Your goal: Each line of the data must reappear exactly in your answer, with no images included.

(Stored data entries)

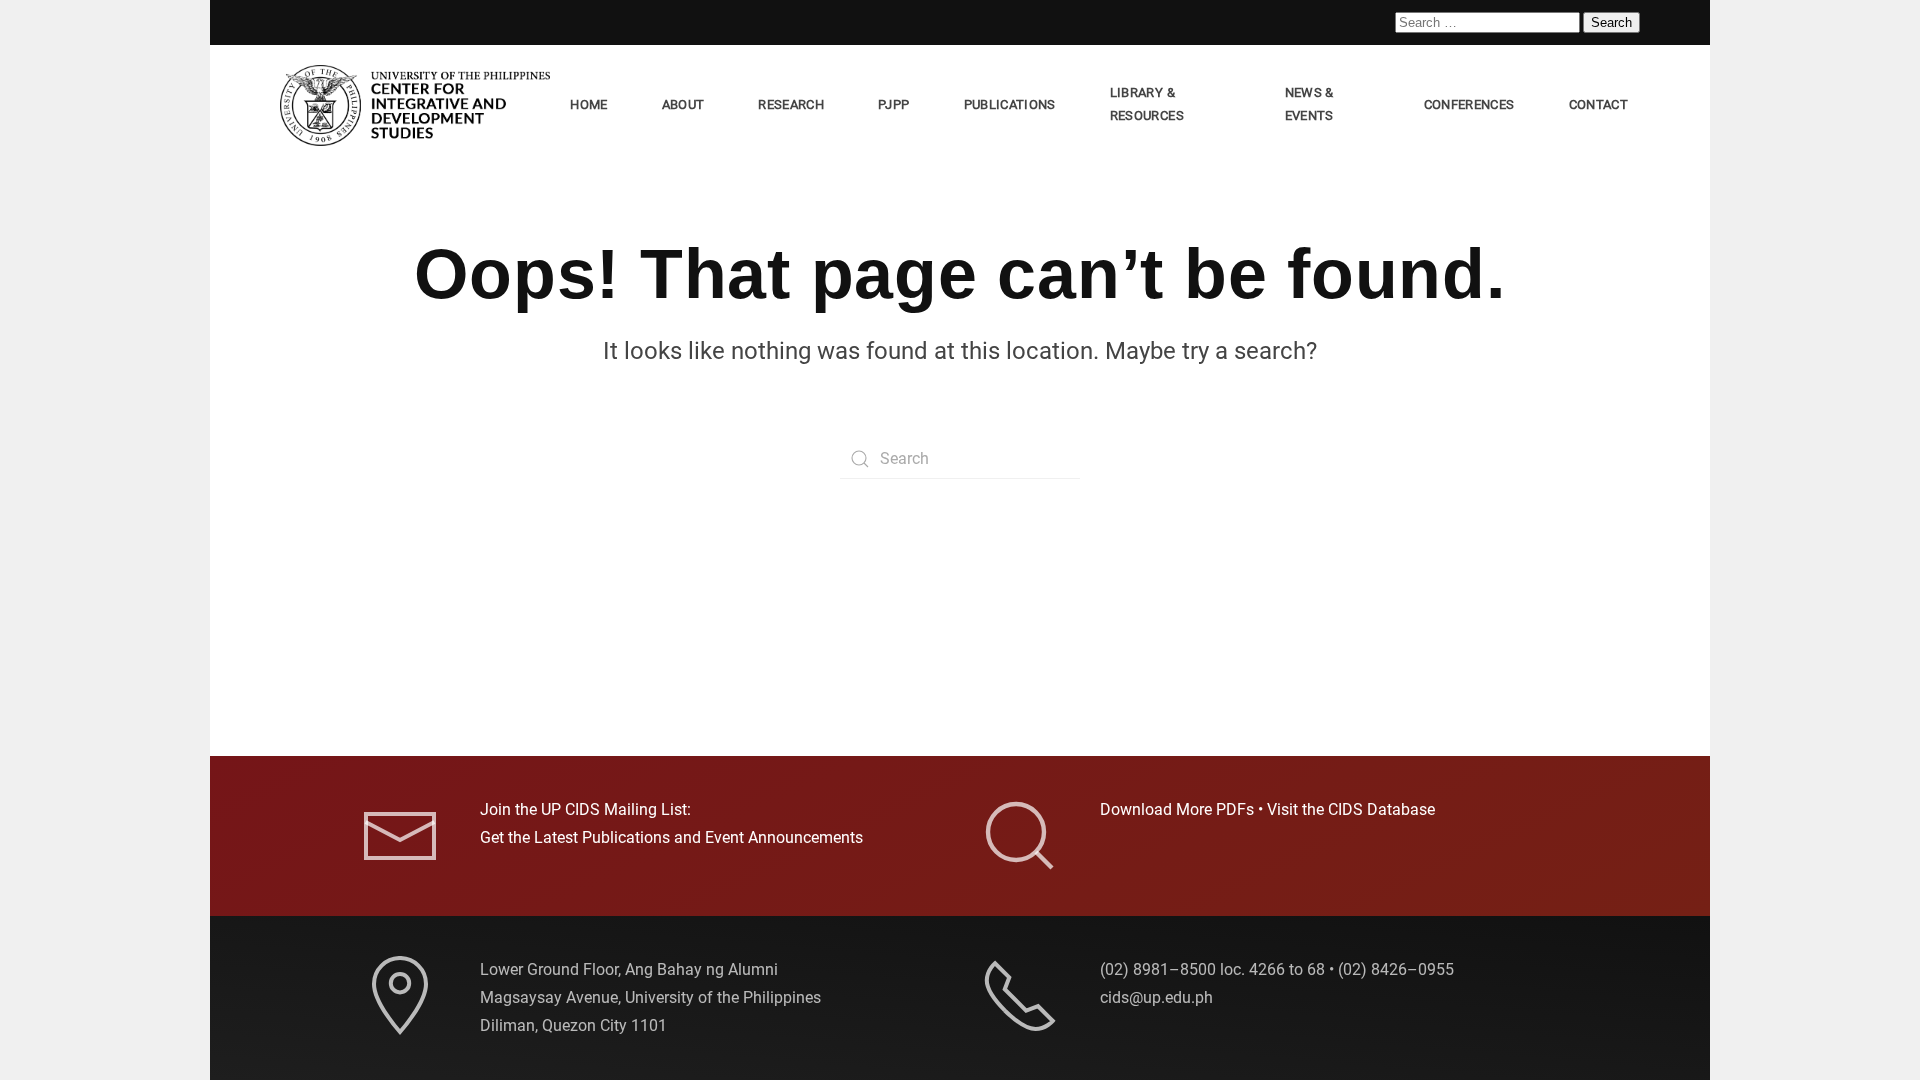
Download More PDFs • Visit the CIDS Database (1267, 809)
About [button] (683, 104)
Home (588, 104)
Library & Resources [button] (1147, 104)
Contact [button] (1598, 104)
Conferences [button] (1469, 104)
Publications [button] (1010, 104)
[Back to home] (419, 105)
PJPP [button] (893, 104)
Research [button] (791, 104)
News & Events (1309, 104)
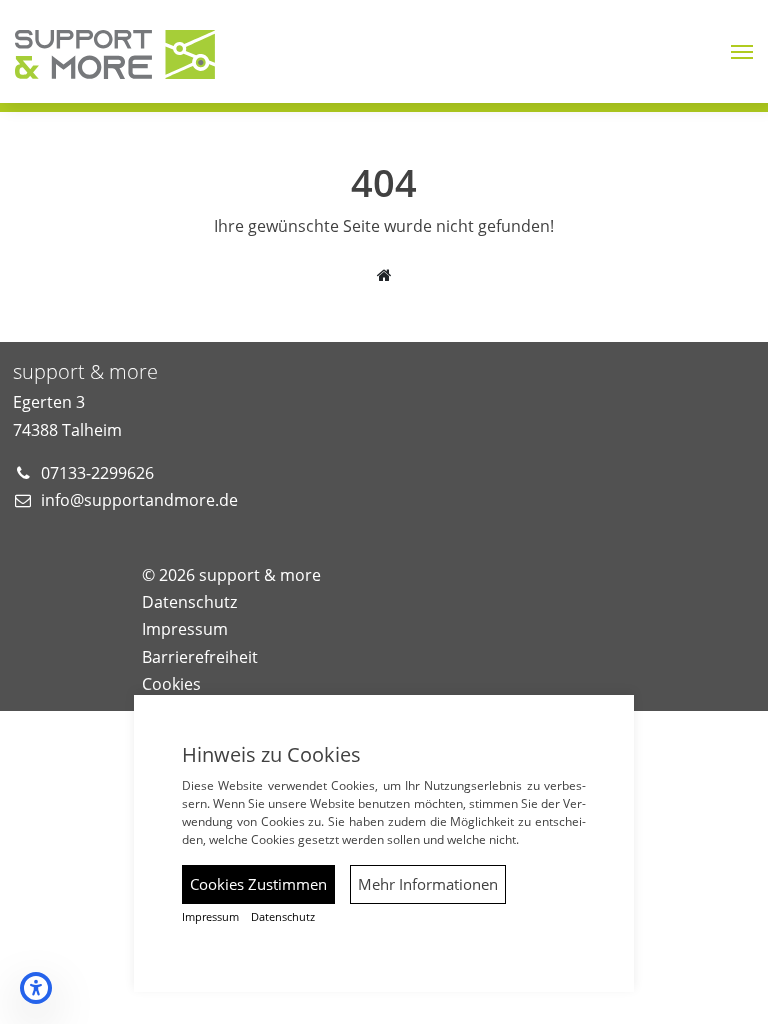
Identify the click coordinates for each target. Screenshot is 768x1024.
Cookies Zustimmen (258, 884)
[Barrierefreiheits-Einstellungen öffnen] (36, 988)
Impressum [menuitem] (185, 629)
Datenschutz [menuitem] (189, 602)
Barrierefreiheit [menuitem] (200, 657)
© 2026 (231, 575)
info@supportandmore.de (139, 500)
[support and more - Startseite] (115, 50)
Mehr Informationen (428, 884)
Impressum (210, 917)
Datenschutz (283, 917)
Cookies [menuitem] (171, 684)
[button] (742, 52)
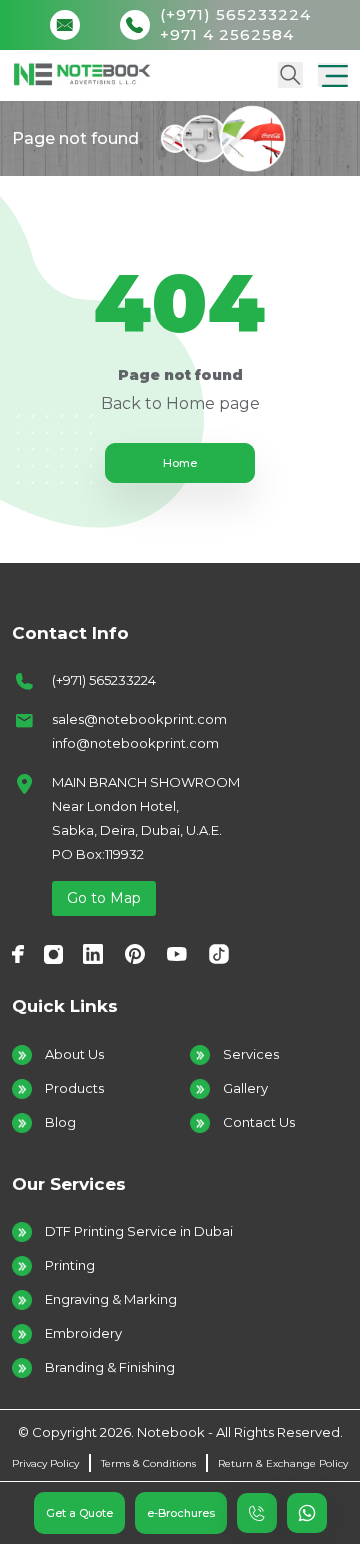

Answer:
Download More PDFs • Visit the CIDS Database (1267, 809)
About [button] (683, 104)
Home (588, 104)
Library & Resources [button] (1147, 104)
Contact [button] (1598, 104)
Conferences [button] (1469, 104)
Publications [button] (1010, 104)
[Back to home] (419, 105)
PJPP [button] (893, 104)
Research [button] (791, 104)
News & Events (1309, 104)
Identify the click coordinates for each target. Screenshot is 768x1024.
Cookies Zustimmen (258, 884)
[Barrierefreiheits-Einstellungen öffnen] (36, 988)
Impressum [menuitem] (185, 629)
Datenschutz [menuitem] (189, 602)
Barrierefreiheit [menuitem] (200, 657)
© 2026 (231, 575)
info@supportandmore.de (139, 500)
[support and more - Startseite] (115, 50)
Mehr Informationen (428, 884)
Impressum (210, 917)
Datenschutz (283, 917)
Cookies [menuitem] (171, 684)
[button] (742, 52)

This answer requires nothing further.